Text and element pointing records
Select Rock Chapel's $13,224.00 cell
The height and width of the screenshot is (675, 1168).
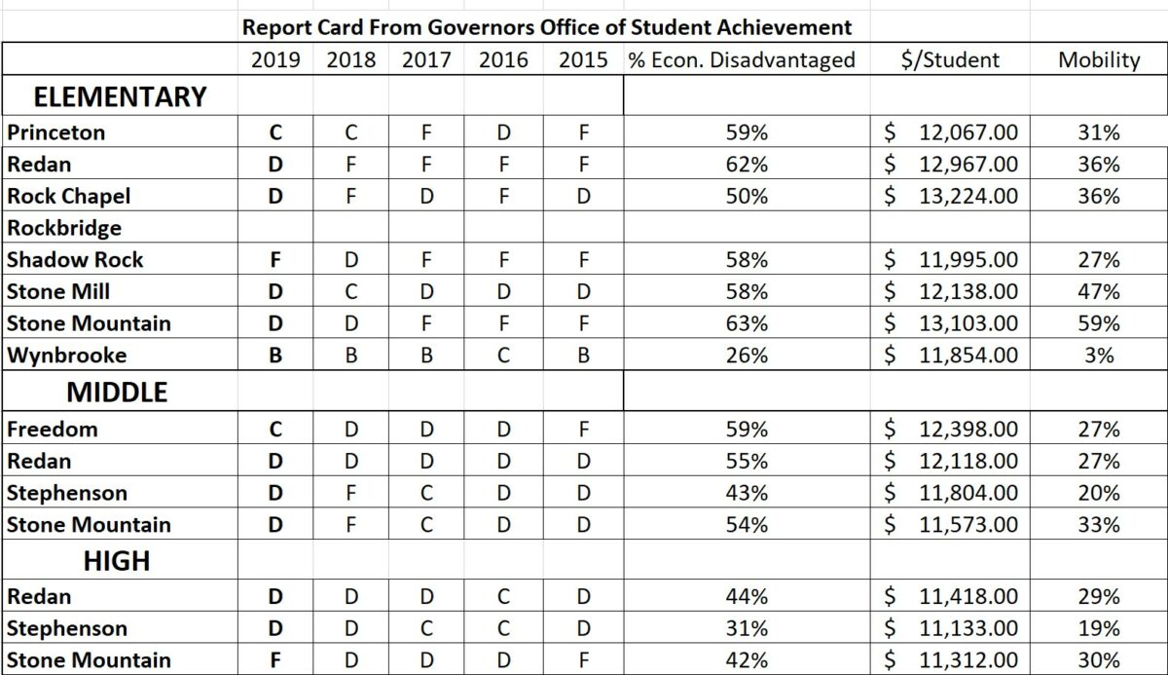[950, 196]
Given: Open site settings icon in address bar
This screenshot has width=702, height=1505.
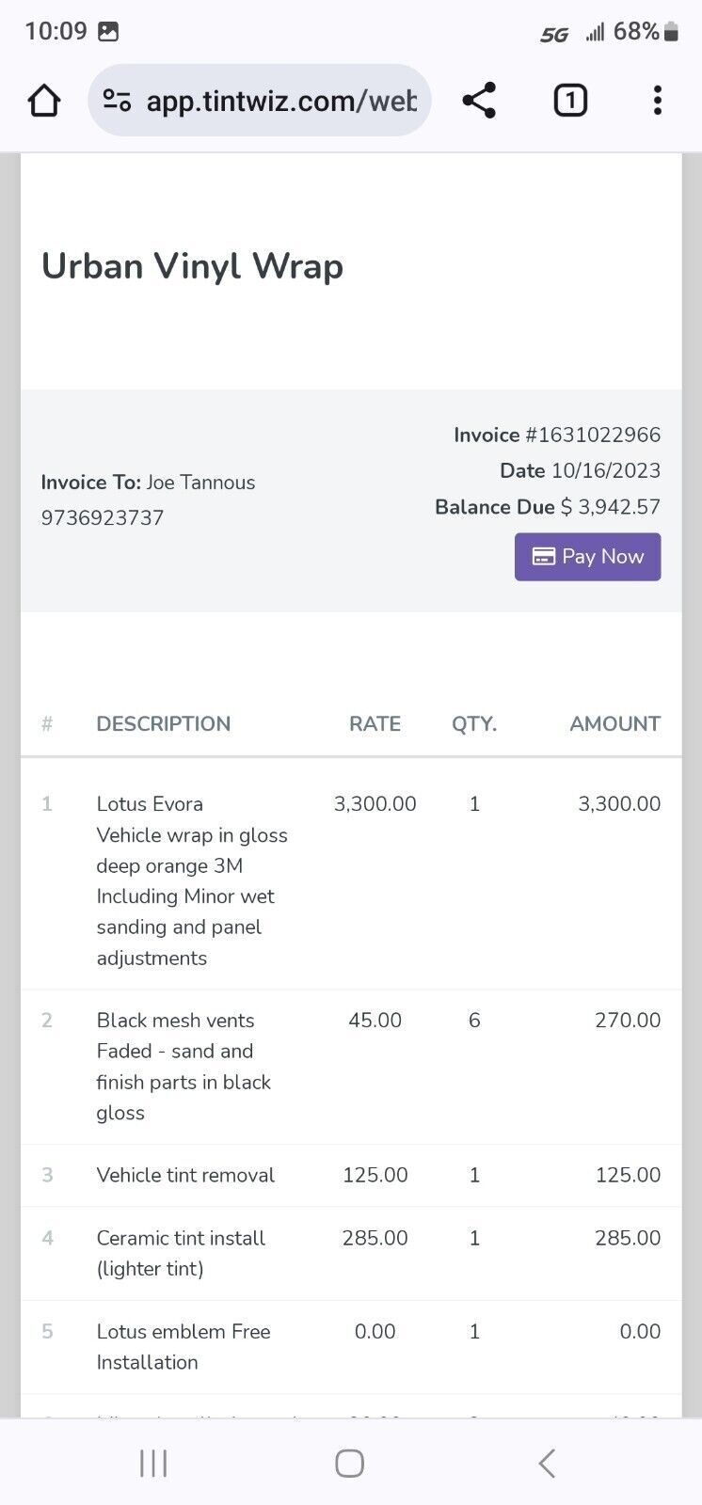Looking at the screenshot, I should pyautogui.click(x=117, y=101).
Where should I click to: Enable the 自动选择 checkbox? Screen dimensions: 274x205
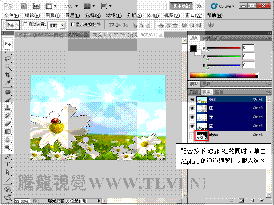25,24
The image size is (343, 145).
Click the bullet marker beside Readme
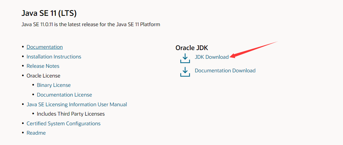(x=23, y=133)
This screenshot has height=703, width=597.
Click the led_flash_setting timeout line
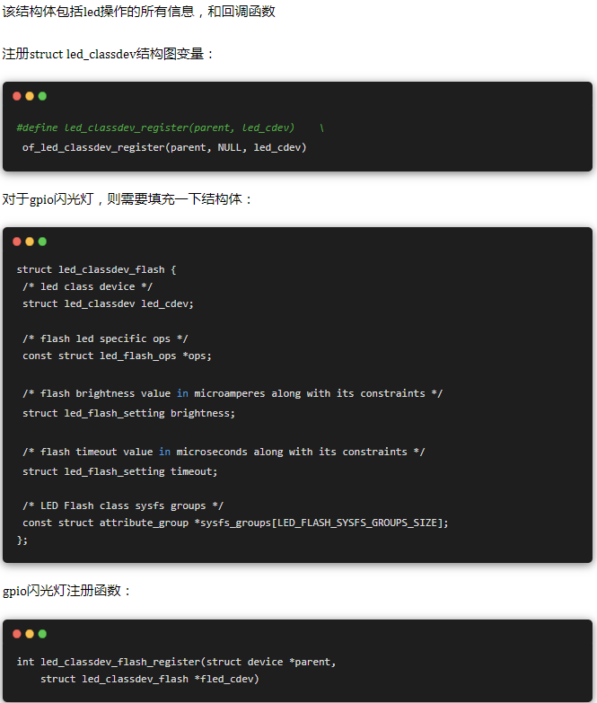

## Brief
Convert each line of the items above into a row of a Markdown table with the columns No. and Line, skipping blank lines. Leave the pictures out of the table.

## The result
| No. | Line |
|---|---|
| 1 | Select Rock Chapel's $13,224.00 cell |
| 2 | The height and width of the screenshot is (675, 1168). |
| 3 | [950, 196] |
| 4 | Given: Open site settings icon in address bar |
| 5 | This screenshot has width=702, height=1505. |
| 6 | Looking at the screenshot, I should pyautogui.click(x=117, y=101). |
| 7 | Where should I click to: Enable the 自动选择 checkbox? Screen dimensions: 274x205 |
| 8 | 25,24 |
| 9 | The image size is (343, 145). |
| 10 | Click the bullet marker beside Readme |
| 11 | (x=23, y=133) |
| 12 | This screenshot has height=703, width=597. |
| 13 | Click the led_flash_setting timeout line |